Whether it be for their historical importance, expression of beauty or just sheer whimsy, gardens are important. Modern day gardens are like a work of art, but one that’s ever-changing. They have the potential for perfection but as a living thing, they’re never finished. By contrast, the earliest gardens were pretty functional affairs. Around 10,000 BC open space was enclosed to protect the plants from animals and people looking for food. Over the centuries the idea of a garden was slowly transformed from being purely agricultural to an aesthetic ideal.
As early as 1600 BC wealthy Egyptians created gardens to celebrate beauty. Nebuchadnezzar built the Hanging Gardens of Babylon for his wide Amytis, around a thousand years later. She was missing her mountain home so he had the so-called hanging gardens, actually a series of terraces, created to make her feel better.
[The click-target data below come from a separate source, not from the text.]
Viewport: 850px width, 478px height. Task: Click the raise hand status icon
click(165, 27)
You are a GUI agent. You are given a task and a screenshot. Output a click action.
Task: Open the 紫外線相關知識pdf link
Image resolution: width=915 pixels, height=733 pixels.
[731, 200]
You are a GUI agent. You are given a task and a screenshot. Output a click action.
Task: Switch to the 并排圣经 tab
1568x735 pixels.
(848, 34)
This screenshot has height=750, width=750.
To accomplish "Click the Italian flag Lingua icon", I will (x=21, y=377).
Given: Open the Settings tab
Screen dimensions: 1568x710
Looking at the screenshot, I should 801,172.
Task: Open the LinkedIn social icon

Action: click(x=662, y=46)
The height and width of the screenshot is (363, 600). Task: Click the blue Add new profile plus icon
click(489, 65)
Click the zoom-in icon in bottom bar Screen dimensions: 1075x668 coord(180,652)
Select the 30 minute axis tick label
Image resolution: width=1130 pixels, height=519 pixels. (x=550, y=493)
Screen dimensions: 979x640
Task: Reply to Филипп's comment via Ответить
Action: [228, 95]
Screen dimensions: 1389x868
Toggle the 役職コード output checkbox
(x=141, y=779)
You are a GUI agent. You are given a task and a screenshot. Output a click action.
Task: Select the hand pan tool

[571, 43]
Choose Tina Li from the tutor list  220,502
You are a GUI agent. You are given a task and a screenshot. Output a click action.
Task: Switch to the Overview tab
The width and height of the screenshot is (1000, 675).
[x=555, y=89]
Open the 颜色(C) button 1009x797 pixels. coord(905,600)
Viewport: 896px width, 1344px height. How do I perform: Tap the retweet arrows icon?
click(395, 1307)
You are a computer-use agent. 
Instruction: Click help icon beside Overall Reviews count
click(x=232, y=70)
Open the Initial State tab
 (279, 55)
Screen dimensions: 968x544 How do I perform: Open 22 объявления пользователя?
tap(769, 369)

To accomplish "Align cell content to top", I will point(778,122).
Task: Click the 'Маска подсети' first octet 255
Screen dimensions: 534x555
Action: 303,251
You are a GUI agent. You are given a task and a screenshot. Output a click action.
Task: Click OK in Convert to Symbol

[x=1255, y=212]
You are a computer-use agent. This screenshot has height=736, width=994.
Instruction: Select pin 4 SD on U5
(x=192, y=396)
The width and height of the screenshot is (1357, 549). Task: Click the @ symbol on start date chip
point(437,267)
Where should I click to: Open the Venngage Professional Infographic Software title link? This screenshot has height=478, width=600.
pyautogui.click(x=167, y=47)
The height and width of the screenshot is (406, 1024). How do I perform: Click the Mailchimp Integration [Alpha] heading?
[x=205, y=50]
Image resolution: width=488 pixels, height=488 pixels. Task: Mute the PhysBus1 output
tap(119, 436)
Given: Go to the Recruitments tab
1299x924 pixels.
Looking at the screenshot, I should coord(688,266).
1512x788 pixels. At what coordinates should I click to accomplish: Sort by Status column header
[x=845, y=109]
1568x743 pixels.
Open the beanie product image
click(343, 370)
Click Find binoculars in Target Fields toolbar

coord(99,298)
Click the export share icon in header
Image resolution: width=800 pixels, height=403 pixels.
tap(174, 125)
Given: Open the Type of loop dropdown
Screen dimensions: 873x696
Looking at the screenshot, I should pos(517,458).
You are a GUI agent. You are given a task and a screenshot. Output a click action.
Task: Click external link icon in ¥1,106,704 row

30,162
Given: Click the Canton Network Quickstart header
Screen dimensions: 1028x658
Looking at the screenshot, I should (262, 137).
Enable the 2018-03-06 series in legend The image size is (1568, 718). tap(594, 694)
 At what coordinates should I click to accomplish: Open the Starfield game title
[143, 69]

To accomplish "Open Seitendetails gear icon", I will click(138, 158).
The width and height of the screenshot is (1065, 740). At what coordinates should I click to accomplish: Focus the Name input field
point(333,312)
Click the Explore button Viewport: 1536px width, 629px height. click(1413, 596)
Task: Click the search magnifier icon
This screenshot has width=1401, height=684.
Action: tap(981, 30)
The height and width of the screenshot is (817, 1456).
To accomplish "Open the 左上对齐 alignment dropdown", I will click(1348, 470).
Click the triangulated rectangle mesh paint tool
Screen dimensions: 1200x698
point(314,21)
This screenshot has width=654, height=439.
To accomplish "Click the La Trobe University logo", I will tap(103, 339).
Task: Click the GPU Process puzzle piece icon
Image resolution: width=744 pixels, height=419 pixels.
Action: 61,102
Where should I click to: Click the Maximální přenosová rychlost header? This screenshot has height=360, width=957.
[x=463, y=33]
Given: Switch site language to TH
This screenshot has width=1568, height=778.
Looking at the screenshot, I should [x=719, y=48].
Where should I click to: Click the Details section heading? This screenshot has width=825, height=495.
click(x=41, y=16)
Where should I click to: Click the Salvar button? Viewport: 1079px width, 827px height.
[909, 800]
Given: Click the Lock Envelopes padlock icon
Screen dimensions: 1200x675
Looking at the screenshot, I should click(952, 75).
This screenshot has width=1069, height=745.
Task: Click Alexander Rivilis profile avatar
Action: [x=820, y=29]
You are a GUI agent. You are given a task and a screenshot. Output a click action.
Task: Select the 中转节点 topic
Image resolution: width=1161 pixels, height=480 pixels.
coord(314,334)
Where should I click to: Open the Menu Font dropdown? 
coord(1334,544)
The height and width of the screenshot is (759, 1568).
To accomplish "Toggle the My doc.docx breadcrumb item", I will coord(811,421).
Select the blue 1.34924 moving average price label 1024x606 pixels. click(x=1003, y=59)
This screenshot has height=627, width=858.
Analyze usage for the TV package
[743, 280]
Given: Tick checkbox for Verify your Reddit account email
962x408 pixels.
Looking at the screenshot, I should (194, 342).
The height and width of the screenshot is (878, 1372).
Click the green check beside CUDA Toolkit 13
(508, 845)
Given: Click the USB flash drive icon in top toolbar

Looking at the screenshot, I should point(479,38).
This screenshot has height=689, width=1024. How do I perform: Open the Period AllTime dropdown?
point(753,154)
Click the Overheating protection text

Then in 400 BC the Persians introduced symmetry as a design element in horticulture, while the Romans contributed water features and fountains, as an expression of their love of water. Chinese and Japanese influences came into play around the 4th century with a focus on Zen minimalism, the ultimate in less is more.
By the 15th and 16th centuries Renaissance gardens reigned supreme. They were at the other end of the scale of decorative opulence with elaborate and sometimes over-the-top designs. More recently, eco-centric and sustainable gardening is being included in the planning of ornamental gardens, mixing function with form.
The same design elements are still in place, but the plants have to earn their keep as well as look good, as shown in the vertical gardens in Milan, Italy.